===== ENTRIES SHOWN
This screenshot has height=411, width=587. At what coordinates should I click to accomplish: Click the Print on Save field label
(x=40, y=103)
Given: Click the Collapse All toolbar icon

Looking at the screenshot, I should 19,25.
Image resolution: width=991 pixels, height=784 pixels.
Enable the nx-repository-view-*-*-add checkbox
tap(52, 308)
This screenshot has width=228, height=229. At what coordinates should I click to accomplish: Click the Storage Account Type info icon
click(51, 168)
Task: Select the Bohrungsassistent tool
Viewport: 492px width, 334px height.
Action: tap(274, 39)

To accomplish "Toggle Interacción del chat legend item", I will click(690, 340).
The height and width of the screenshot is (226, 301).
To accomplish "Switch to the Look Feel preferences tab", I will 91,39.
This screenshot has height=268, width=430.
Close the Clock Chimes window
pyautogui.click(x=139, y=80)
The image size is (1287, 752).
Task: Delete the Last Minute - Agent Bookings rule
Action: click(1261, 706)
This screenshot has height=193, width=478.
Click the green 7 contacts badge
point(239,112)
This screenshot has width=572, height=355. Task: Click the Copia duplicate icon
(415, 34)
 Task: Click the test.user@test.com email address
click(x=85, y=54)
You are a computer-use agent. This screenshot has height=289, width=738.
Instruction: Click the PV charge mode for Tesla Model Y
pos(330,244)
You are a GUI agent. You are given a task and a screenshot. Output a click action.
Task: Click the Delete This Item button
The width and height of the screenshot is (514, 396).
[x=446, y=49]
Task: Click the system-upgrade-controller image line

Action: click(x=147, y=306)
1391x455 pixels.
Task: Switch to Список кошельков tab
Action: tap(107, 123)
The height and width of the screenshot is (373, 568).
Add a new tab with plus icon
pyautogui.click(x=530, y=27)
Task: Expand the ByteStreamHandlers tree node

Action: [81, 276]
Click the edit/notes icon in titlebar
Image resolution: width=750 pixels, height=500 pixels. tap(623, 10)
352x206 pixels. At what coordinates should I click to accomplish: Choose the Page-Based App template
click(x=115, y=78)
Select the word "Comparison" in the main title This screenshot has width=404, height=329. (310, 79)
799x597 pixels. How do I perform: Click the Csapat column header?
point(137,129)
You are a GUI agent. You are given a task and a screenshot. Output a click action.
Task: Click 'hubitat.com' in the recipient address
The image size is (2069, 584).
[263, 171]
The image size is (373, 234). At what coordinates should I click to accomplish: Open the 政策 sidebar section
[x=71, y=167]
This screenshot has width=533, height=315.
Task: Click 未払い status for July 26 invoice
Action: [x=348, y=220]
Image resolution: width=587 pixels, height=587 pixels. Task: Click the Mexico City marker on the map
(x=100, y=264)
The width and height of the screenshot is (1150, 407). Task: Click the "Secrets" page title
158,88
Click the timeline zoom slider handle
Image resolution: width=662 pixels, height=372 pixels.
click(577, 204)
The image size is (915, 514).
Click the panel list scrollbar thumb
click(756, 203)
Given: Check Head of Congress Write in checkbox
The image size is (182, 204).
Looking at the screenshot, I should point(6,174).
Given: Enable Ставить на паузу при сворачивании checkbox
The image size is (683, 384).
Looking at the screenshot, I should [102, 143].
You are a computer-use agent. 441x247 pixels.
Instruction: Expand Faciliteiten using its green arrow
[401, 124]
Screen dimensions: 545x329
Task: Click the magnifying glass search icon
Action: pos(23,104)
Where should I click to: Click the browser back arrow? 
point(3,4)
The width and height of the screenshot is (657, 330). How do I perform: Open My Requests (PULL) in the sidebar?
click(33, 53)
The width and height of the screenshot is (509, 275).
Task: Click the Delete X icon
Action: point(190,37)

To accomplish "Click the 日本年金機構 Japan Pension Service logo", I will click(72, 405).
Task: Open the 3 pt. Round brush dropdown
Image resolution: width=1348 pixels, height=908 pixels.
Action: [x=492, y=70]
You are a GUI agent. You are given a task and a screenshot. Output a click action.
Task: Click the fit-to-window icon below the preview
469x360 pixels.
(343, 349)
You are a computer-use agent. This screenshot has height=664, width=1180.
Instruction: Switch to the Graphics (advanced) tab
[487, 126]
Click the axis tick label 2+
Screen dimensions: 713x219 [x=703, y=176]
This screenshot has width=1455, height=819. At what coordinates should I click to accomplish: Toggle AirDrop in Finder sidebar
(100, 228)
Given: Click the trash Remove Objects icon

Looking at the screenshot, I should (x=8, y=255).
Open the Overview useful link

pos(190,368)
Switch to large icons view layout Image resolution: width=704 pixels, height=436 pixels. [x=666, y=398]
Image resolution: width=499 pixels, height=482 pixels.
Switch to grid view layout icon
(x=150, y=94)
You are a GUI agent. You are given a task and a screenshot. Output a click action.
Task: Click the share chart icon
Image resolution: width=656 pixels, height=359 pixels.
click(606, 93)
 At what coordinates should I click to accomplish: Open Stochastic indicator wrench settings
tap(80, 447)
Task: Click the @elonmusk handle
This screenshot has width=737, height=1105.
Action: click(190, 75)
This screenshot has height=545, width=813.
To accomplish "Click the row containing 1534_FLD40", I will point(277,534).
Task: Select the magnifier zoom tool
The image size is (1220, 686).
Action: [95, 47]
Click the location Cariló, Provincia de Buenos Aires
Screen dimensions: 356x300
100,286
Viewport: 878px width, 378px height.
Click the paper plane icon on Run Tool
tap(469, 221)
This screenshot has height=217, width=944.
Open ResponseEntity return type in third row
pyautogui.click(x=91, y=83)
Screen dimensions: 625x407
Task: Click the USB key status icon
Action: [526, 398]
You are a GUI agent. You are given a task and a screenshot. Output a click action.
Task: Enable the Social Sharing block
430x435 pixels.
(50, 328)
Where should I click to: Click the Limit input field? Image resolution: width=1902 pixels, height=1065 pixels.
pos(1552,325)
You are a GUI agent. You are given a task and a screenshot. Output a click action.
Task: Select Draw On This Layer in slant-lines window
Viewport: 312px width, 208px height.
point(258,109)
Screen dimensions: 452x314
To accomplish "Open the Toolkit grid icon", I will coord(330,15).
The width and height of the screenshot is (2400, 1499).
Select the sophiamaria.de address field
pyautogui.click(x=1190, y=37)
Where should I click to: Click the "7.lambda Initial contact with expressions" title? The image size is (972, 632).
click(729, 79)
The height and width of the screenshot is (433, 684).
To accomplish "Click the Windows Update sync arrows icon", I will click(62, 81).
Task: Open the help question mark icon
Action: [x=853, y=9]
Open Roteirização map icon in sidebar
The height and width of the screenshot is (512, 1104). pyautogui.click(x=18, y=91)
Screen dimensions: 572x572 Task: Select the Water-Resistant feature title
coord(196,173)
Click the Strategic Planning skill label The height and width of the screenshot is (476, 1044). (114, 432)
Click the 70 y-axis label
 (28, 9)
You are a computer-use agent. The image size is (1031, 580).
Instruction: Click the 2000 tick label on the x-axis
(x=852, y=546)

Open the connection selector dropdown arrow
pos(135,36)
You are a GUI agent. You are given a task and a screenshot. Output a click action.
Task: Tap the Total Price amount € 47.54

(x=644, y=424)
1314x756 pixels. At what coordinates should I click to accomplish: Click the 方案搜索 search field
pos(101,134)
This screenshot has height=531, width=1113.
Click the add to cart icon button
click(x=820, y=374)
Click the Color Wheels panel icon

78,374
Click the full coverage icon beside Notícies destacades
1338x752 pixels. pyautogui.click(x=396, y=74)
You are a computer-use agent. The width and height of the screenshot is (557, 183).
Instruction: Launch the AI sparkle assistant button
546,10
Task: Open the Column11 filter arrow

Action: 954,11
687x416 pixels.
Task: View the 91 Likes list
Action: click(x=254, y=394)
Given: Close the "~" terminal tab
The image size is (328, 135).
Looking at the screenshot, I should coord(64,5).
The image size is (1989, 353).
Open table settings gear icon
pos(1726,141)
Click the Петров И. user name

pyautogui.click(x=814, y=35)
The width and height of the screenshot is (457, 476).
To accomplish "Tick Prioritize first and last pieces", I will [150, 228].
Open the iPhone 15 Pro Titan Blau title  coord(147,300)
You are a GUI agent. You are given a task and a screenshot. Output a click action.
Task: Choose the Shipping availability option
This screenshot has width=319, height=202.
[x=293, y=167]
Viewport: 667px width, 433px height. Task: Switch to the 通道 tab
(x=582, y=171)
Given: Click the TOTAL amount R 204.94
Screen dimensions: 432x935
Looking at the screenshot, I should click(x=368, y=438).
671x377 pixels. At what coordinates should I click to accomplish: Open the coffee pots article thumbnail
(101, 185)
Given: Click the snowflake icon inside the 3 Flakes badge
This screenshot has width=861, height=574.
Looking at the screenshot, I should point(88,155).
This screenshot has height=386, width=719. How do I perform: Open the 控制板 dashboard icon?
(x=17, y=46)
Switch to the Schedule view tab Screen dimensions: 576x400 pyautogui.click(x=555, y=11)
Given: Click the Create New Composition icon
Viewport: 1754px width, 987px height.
==========
Retype the stretch of items from the line containing "The width and height of the screenshot is (657, 330)." through the line containing "Action: [x=492, y=70]", both included.

TASK ANSWER:
The width and height of the screenshot is (657, 330). How do I perform: Open My Requests (PULL) in the sidebar?
click(33, 53)
The width and height of the screenshot is (509, 275).
Task: Click the Delete X icon
Action: point(190,37)

To accomplish "Click the 日本年金機構 Japan Pension Service logo", I will click(72, 405).
Task: Open the 3 pt. Round brush dropdown
Image resolution: width=1348 pixels, height=908 pixels.
Action: [x=492, y=70]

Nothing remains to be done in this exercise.